### EXERCISE GOAL
Nothing outside the range is to be copied. From the entries below, reproduce exactly the lines starting at the one with "Given: Click the" and ending at the one with "How do I perform: Open", without pictures.

### DATA SECTION

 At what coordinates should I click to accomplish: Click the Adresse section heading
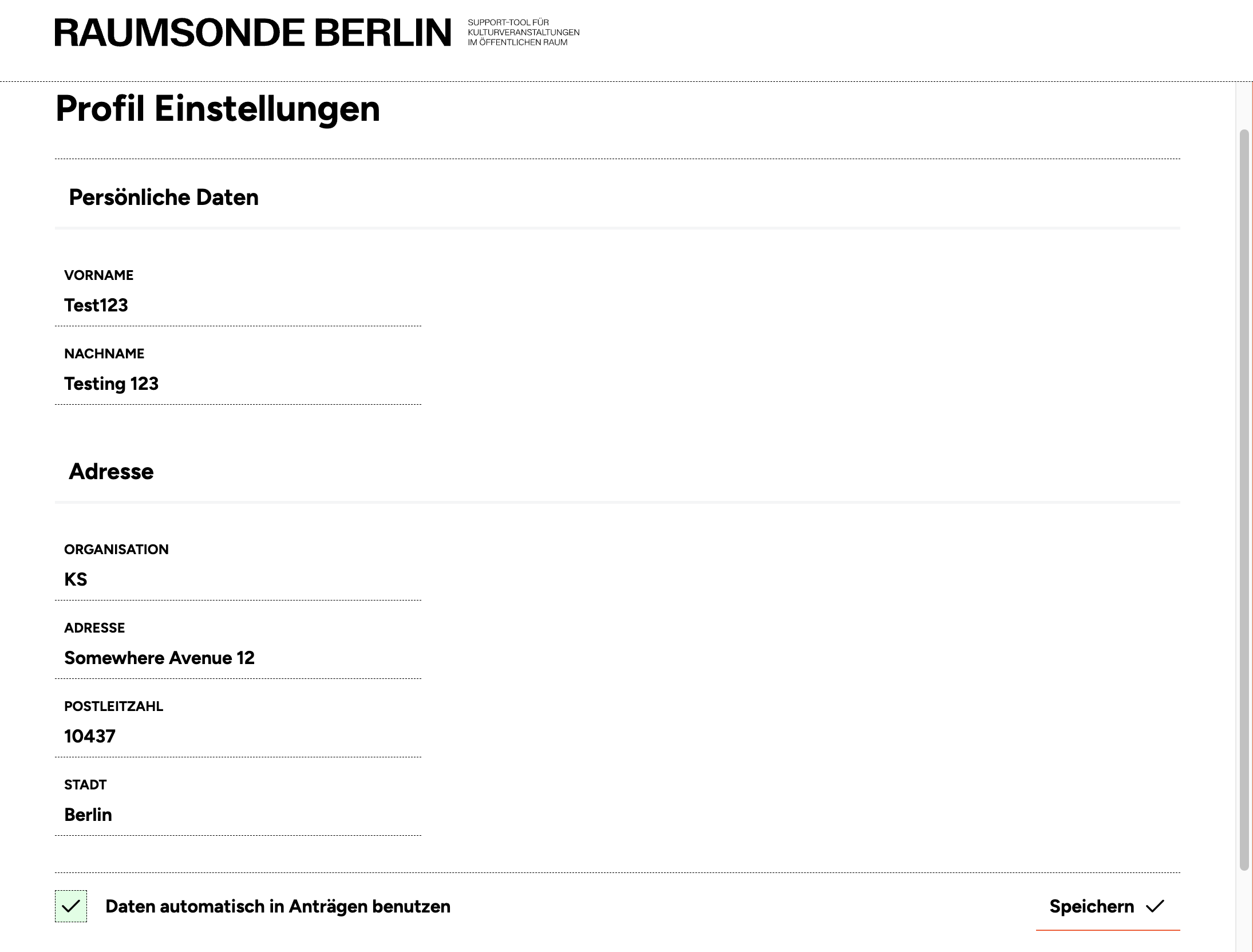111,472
==
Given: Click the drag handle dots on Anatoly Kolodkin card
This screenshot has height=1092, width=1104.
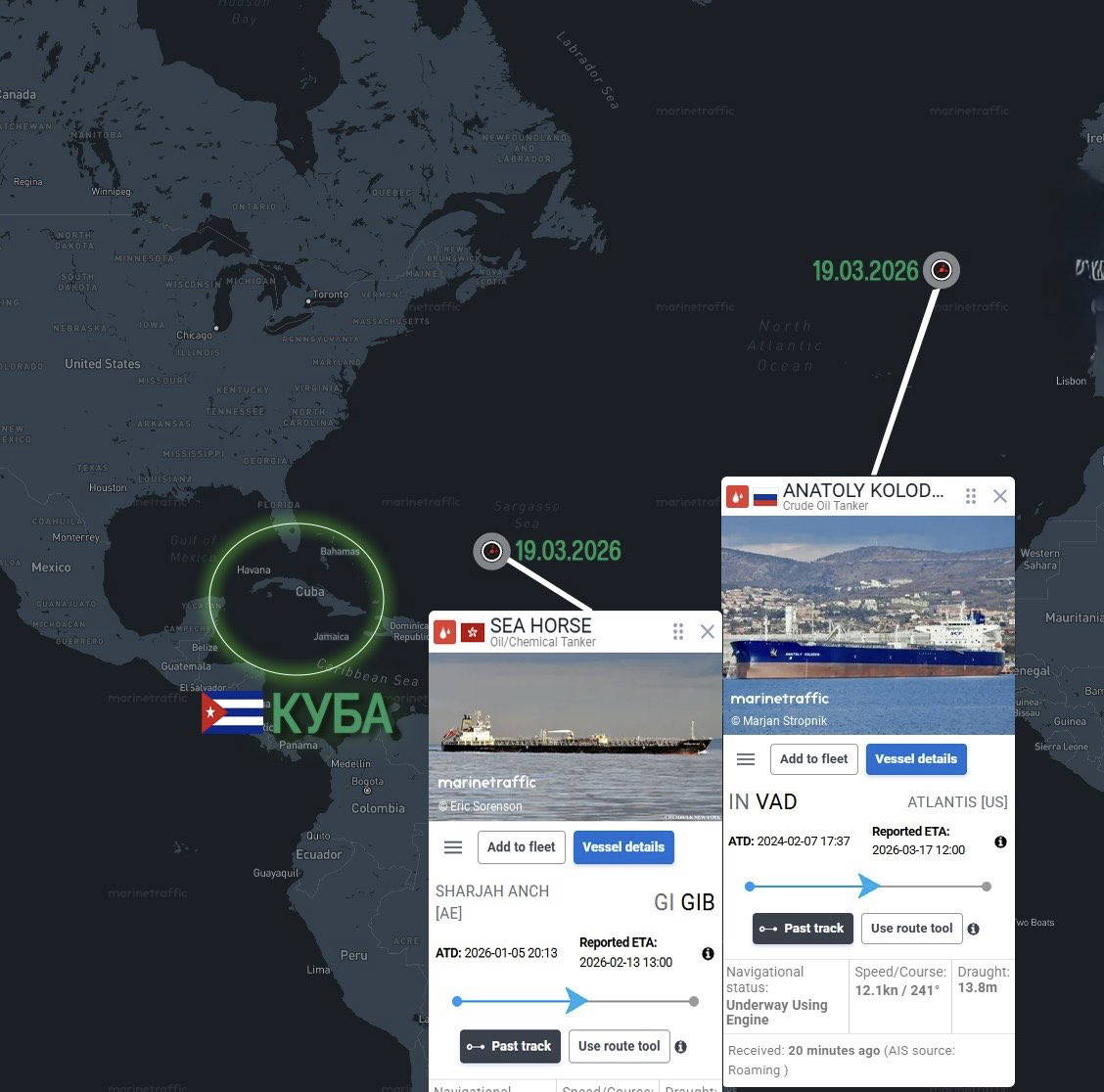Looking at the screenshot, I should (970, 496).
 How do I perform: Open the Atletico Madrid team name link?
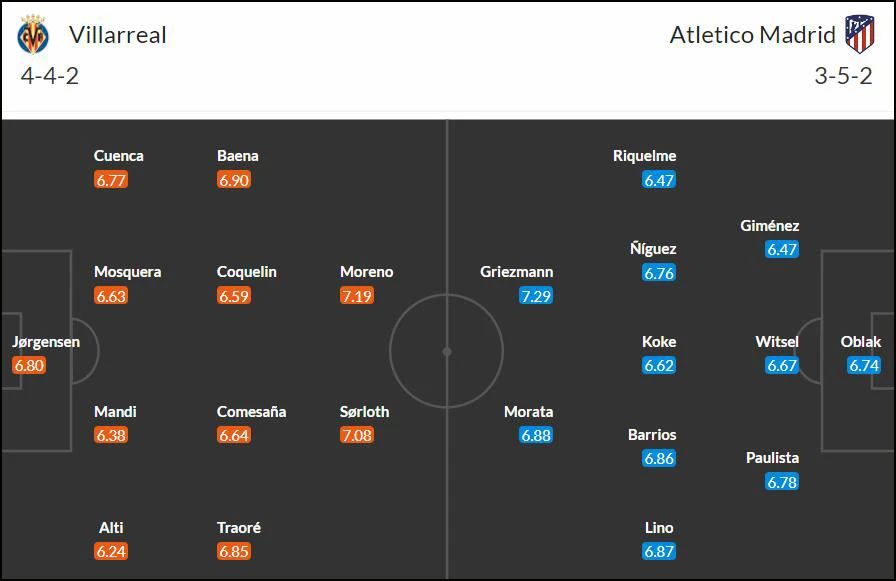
---
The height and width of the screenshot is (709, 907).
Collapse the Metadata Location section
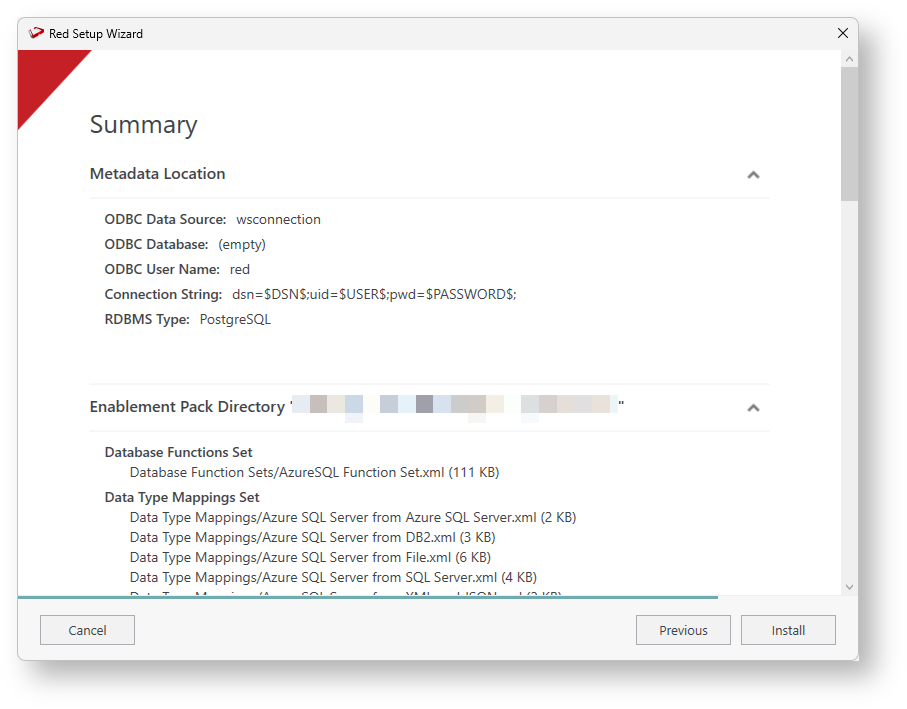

### TASK ANSWER
Given: Click the drag handle dots on Anatoly Kolodkin card
This screenshot has height=1092, width=1104.
Looking at the screenshot, I should (970, 496).
 How do I perform: Open the Atletico Madrid team name link?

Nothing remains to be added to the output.